41話お宝と姉の近況





教会にはなかったから次はあのお城に行こう。あそこなら間違いなくあるだろ。






 大分手馴れたのであっさり侵入。とりあえず高い所にあると思って探したら、案の定4人で厳重に警備している部屋があった。窓は間違いなく無いだろうから正面から入らなければいけない。


 火事場泥棒もいいけど、実際の勇者の戦力を見ておいた方がいいかもしれないし、今のうちにお宝持っていこうかな。折角ここまで来たし。





 あの見張り達の気を逸らして入ってしまおう。


 小さな声で、

「〖chaotic arms〗」


 2本だけ遠くに出して適当に壁をぶち抜いてどデカい音を出す。


 うん、慌てて警備のヤツらがそっちに行った。ガラ空きだ。



 やっぱり鍵がかかっていて、扉も豪華で頑丈そうにそびえ立っている。残った8本の腕で破壊。
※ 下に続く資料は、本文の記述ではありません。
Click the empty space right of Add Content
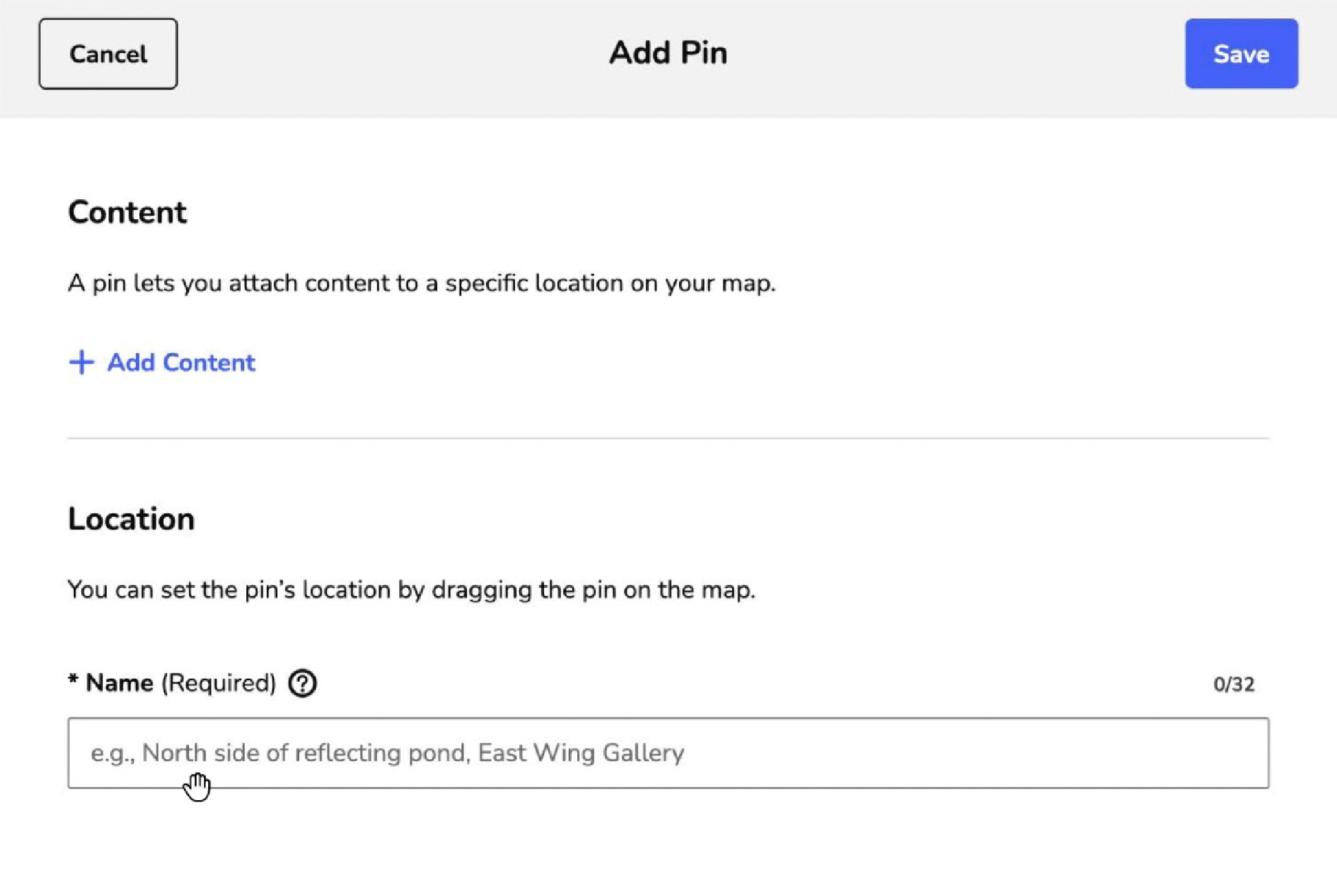1337x896 pixels. click(690, 363)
すぐに警備のヤツらが戻ってくるだろうが、手当り次第ストレージにぶち込めば解決なのだ!




 …………ん? んんんん?


 何もない? いや、大剣が1本だけある。なんか紙が横に置いてある。どれどれ……


 {やぁ☆ これをわたしの弟子が読んでるかは知らないが、そうなら流石わたしの弟子だと褒めておこう☆}


 待て待て


 {ネタばらしをすると、わたしは死んでいなかったんだよ☆ 現皇帝陛下にはちゃんと後から会ったんだけど、君には会えなくてね☆ 君ならここに入ると思ってこれを置いといたんだ☆}


 直接会えや


 {今後も陰ながら君を応援しているよ☆ お土産に竜殺しの大剣グラムだけ置いといたから活用してね☆}



 竜殺しかー。いいね! できれば全部置いてって欲しかったけど。てかあれで生きてる師匠は何者なんだよ。
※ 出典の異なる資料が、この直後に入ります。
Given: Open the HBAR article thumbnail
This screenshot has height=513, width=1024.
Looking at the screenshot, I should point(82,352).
 文句を言ってもしょうがないし、剣をしまって逃走しよう。


 逃ーげるんだよー!






 お城が騒がしくなったけど、無事脱出。現在時刻は……3時。一旦大司教さんの家に戻ってログアウト休憩しよう。


「色々すり合わせは終わったわよ」



 お? サキュバスさんだ。


「寝るから大司教の家に行くけど、問題ないかい?」


「ええ、家に罠は張っていないから大丈夫よ」



 また朝に大司教んち集合の約束をして解散。







「あれ? 姉さん徹夜でゲームしてたの?」


「ん〜? こうくんか〜、早いね〜。その通りちょっと調合に夢中になっててね〜」


 そういや魔女プレイなんだっけ。俺のプレイングはスローライフとは完全に無縁な感じだから若干羨ましさもある。


「いや〜、腰痛の薬を1から作りはじめて最後は湿布に行き着いてたのは驚いたな〜」



 撤回。ゲーム内で湿布なんか作って何が楽しいのか。




「こないだなんて兵士のジョンさんにプロポーズされてね〜」


「は?」


「やんわりお断りしたんだけど〜、しつこかったから竜でも殺してきたら考えるって言ったんだ〜」


 なんか雲行きが怪しくなってきた。


「そうしたら〜、竜の峡谷に向かったらしいんだけど〜、途中の平原の狼に食べられてるのが見つかったんだって〜」


 姉さんが間接的に人殺ししちゃったよ。


「それで〜、びっくりして調合失敗したら〜、のど飴ができたんだ〜」


「は?」


 意☆味☆不☆明



「そっか、よく分からんけど、トイレ行ったからゲームに戻るわ」


「あ〜い。あっ、今度会わな〜い?」


「いいけど、どうやって?」


「専用アプリからフレンド登録して、ゲーム内で連絡すればできるよ〜」


 姉さんがまともに使いこなしているだとっ!


「風邪でも引いてるんじゃ?」


「? よくわかんないけど元気だよ〜」


「じゃあ、なんでそんなこと知ってたんだ?」


「沙奈ちゃんとそれで会ったから〜」


 なるほど。納得だ。にしても本当に仲良いな。下手な男に嫁ぐぐらいならいっその事沙奈さんに貰って欲しい。


 専用アプリでフレンド登録をして、部屋に戻る。姉さんのプレイヤーネームは“リン”だ。本名の凛そのままだ。もう少し捻って欲しかった。